Start of Input material

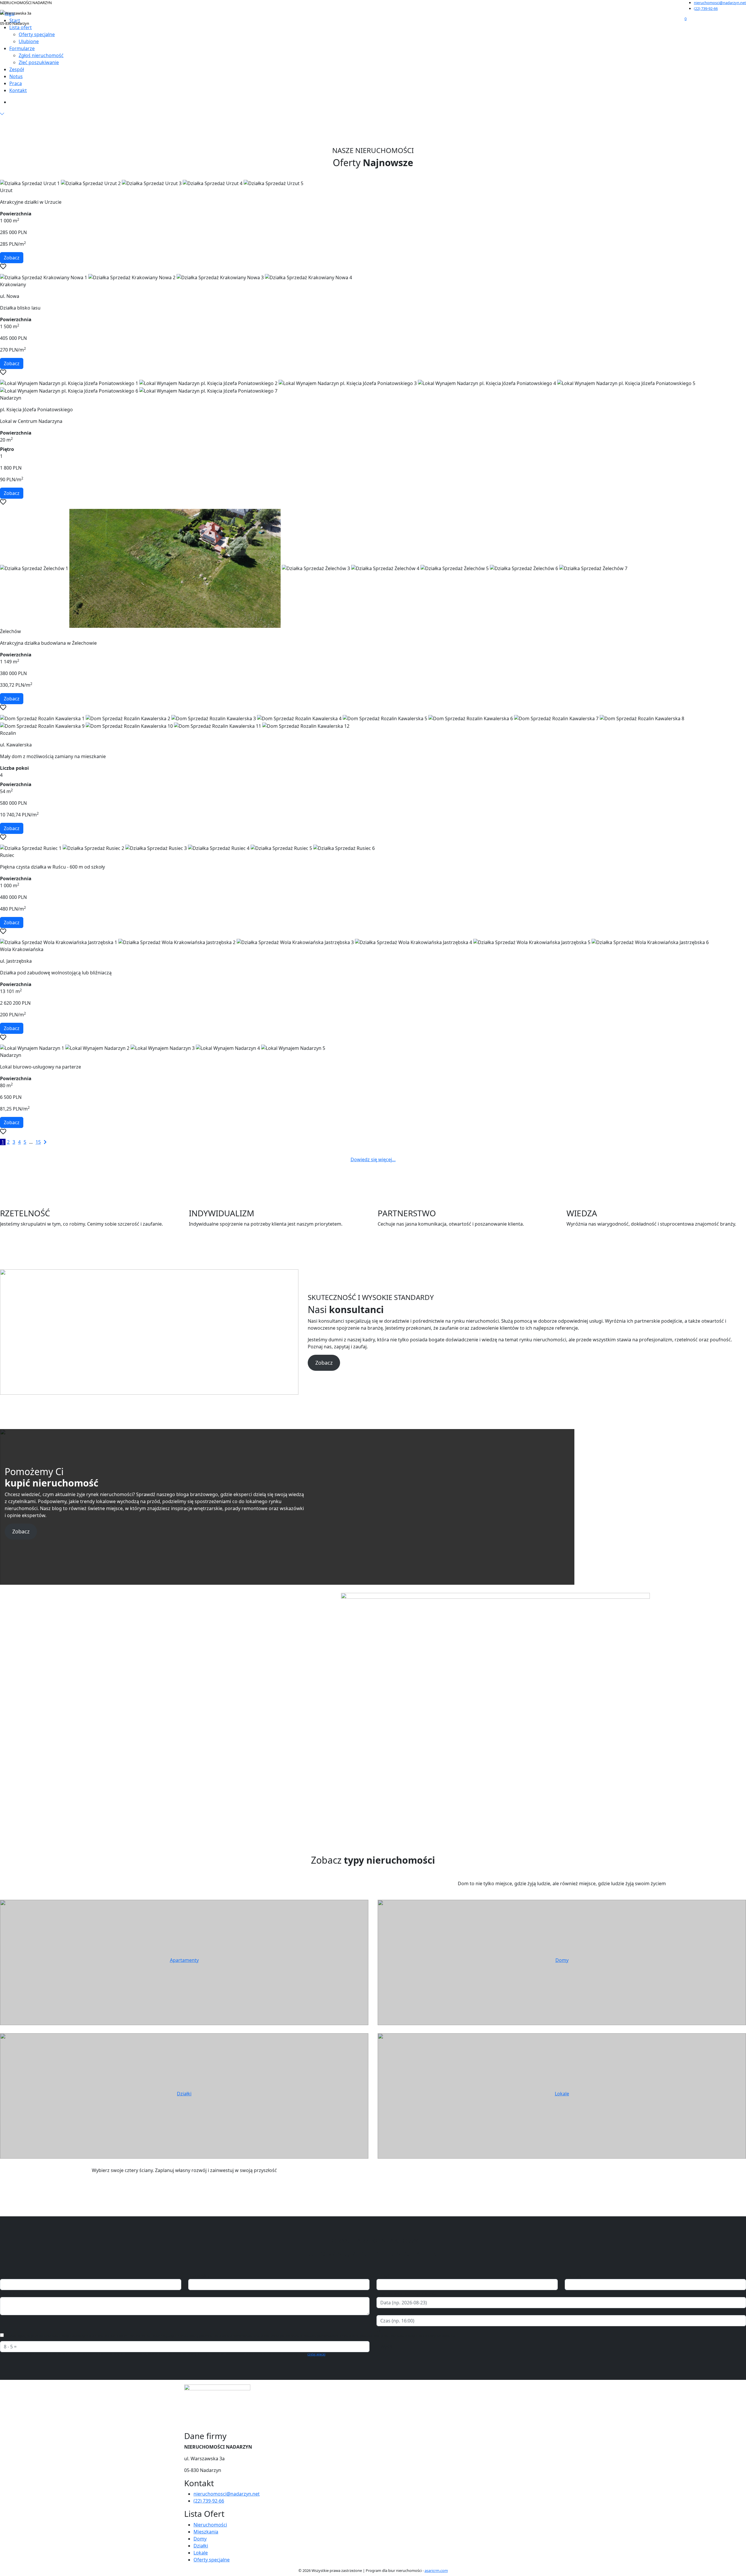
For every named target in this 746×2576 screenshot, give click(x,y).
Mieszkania (205, 2531)
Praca (15, 83)
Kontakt (18, 90)
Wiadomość (13, 2293)
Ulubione (29, 41)
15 (38, 1142)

End of Input material

Word for word, copy every line of the data, excluding any pictures.

[Result]
For every named target in this 746×2576 screenshot, give click(x,y).
Mieszkania (205, 2531)
Praca (15, 83)
Kontakt (18, 90)
Wiadomość (13, 2293)
Ulubione (29, 41)
15 (38, 1142)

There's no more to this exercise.